(Records drawn from a dataset)
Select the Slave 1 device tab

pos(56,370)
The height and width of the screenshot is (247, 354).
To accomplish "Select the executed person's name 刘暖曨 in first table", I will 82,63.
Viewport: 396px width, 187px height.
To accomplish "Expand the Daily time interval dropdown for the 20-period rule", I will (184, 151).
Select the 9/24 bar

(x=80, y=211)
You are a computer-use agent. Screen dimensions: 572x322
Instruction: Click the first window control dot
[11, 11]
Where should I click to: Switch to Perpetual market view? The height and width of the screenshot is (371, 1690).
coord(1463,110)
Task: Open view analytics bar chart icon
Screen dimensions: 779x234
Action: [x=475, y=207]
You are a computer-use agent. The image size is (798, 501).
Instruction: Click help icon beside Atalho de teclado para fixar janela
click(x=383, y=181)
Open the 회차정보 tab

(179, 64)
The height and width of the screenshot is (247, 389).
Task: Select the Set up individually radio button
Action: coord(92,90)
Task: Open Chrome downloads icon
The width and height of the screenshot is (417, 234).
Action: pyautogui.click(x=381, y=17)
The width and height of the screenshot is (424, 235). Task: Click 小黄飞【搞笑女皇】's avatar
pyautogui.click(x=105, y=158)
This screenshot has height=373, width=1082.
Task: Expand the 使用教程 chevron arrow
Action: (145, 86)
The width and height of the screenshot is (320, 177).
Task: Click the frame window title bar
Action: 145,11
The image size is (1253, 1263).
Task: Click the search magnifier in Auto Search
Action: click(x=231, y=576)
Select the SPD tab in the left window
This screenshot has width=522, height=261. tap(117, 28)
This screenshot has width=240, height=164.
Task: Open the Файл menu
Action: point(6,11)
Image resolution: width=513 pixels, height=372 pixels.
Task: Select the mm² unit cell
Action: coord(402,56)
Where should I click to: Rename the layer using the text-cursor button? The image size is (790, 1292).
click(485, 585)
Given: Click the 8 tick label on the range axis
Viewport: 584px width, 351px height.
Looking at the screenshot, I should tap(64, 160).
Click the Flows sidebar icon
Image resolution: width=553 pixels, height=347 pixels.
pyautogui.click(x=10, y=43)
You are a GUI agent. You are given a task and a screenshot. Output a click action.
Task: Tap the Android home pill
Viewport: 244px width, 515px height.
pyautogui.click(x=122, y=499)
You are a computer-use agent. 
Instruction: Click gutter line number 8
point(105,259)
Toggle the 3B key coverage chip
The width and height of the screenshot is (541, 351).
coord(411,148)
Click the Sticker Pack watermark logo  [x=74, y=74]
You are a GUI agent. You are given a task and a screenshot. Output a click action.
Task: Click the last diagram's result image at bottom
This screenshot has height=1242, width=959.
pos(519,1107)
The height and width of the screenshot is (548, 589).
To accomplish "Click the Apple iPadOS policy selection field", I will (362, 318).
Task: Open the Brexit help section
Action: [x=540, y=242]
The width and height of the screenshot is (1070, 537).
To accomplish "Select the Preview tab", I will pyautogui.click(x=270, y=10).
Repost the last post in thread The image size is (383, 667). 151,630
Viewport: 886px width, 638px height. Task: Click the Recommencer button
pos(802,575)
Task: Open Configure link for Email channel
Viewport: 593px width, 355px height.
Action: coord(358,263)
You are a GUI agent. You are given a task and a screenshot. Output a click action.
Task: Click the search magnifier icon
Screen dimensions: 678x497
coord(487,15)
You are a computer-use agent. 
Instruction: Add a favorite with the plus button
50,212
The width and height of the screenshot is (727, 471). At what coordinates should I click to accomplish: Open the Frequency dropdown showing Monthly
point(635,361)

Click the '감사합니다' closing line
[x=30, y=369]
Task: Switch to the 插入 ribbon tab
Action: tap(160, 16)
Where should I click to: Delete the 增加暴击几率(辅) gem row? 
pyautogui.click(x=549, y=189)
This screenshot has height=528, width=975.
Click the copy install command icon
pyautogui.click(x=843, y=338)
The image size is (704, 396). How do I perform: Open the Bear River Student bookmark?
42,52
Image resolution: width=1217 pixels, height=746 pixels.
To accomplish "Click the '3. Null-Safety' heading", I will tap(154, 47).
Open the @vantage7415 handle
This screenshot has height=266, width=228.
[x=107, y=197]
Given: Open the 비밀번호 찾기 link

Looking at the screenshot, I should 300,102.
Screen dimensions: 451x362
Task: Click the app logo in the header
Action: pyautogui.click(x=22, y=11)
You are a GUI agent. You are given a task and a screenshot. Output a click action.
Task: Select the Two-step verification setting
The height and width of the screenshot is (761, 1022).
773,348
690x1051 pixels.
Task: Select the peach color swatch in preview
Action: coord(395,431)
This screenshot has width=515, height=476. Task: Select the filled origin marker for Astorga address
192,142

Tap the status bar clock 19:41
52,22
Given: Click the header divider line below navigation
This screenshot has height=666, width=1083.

- [Instructions for the task]:
Your reply must repeat the records above exactly and in full.

- [Worked solution]:
Select the Slave 1 device tab

pos(56,370)
The height and width of the screenshot is (247, 354).
To accomplish "Select the executed person's name 刘暖曨 in first table", I will 82,63.
Viewport: 396px width, 187px height.
To accomplish "Expand the Daily time interval dropdown for the 20-period rule", I will (184, 151).
Select the 9/24 bar

(x=80, y=211)
You are a computer-use agent. Screen dimensions: 572x322
Instruction: Click the first window control dot
[11, 11]
Where should I click to: Switch to Perpetual market view? The height and width of the screenshot is (371, 1690).
coord(1463,110)
Task: Open view analytics bar chart icon
Screen dimensions: 779x234
Action: [x=475, y=207]
You are a computer-use agent. The image size is (798, 501).
Instruction: Click help icon beside Atalho de teclado para fixar janela
click(x=383, y=181)
Open the 회차정보 tab

(179, 64)
The height and width of the screenshot is (247, 389).
Task: Select the Set up individually radio button
Action: coord(92,90)
Task: Open Chrome downloads icon
The width and height of the screenshot is (417, 234).
Action: pyautogui.click(x=381, y=17)
The width and height of the screenshot is (424, 235). Task: Click 小黄飞【搞笑女皇】's avatar
pyautogui.click(x=105, y=158)
This screenshot has height=373, width=1082.
Task: Expand the 使用教程 chevron arrow
Action: (145, 86)
The width and height of the screenshot is (320, 177).
Task: Click the frame window title bar
Action: 145,11
The image size is (1253, 1263).
Task: Click the search magnifier in Auto Search
Action: click(x=231, y=576)
Select the SPD tab in the left window
This screenshot has width=522, height=261. tap(117, 28)
This screenshot has width=240, height=164.
Task: Open the Файл menu
Action: point(6,11)
Image resolution: width=513 pixels, height=372 pixels.
Task: Select the mm² unit cell
Action: coord(402,56)
Where should I click to: Rename the layer using the text-cursor button? The image size is (790, 1292).
click(485, 585)
Given: Click the 8 tick label on the range axis
Viewport: 584px width, 351px height.
Looking at the screenshot, I should tap(64, 160).
Click the Flows sidebar icon
Image resolution: width=553 pixels, height=347 pixels.
pyautogui.click(x=10, y=43)
You are a GUI agent. You are given a task and a screenshot. Output a click action.
Task: Tap the Android home pill
Viewport: 244px width, 515px height.
pyautogui.click(x=122, y=499)
You are a computer-use agent. 
Instruction: Click gutter line number 8
point(105,259)
Toggle the 3B key coverage chip
The width and height of the screenshot is (541, 351).
coord(411,148)
Click the Sticker Pack watermark logo  [x=74, y=74]
You are a GUI agent. You are given a task and a screenshot. Output a click action.
Task: Click the last diagram's result image at bottom
This screenshot has height=1242, width=959.
pos(519,1107)
The height and width of the screenshot is (548, 589).
To accomplish "Click the Apple iPadOS policy selection field", I will (362, 318).
Task: Open the Brexit help section
Action: [x=540, y=242]
The width and height of the screenshot is (1070, 537).
To accomplish "Select the Preview tab", I will pyautogui.click(x=270, y=10).
Repost the last post in thread The image size is (383, 667). 151,630
Viewport: 886px width, 638px height. Task: Click the Recommencer button
pos(802,575)
Task: Open Configure link for Email channel
Viewport: 593px width, 355px height.
Action: coord(358,263)
You are a GUI agent. You are given a task and a screenshot. Output a click action.
Task: Click the search magnifier icon
Screen dimensions: 678x497
coord(487,15)
You are a computer-use agent. 
Instruction: Add a favorite with the plus button
50,212
The width and height of the screenshot is (727, 471). At what coordinates should I click to accomplish: Open the Frequency dropdown showing Monthly
point(635,361)

Click the '감사합니다' closing line
[x=30, y=369]
Task: Switch to the 插入 ribbon tab
Action: tap(160, 16)
Where should I click to: Delete the 增加暴击几率(辅) gem row? 
pyautogui.click(x=549, y=189)
This screenshot has height=528, width=975.
Click the copy install command icon
pyautogui.click(x=843, y=338)
The image size is (704, 396). How do I perform: Open the Bear River Student bookmark?
42,52
Image resolution: width=1217 pixels, height=746 pixels.
To accomplish "Click the '3. Null-Safety' heading", I will tap(154, 47).
Open the @vantage7415 handle
This screenshot has height=266, width=228.
[x=107, y=197]
Given: Open the 비밀번호 찾기 link

Looking at the screenshot, I should 300,102.
Screen dimensions: 451x362
Task: Click the app logo in the header
Action: pyautogui.click(x=22, y=11)
You are a GUI agent. You are given a task and a screenshot. Output a click action.
Task: Select the Two-step verification setting
The height and width of the screenshot is (761, 1022).
773,348
690x1051 pixels.
Task: Select the peach color swatch in preview
Action: coord(395,431)
This screenshot has width=515, height=476. Task: Select the filled origin marker for Astorga address
192,142

Tap the status bar clock 19:41
52,22
Given: Click the header divider line below navigation
This screenshot has height=666, width=1083.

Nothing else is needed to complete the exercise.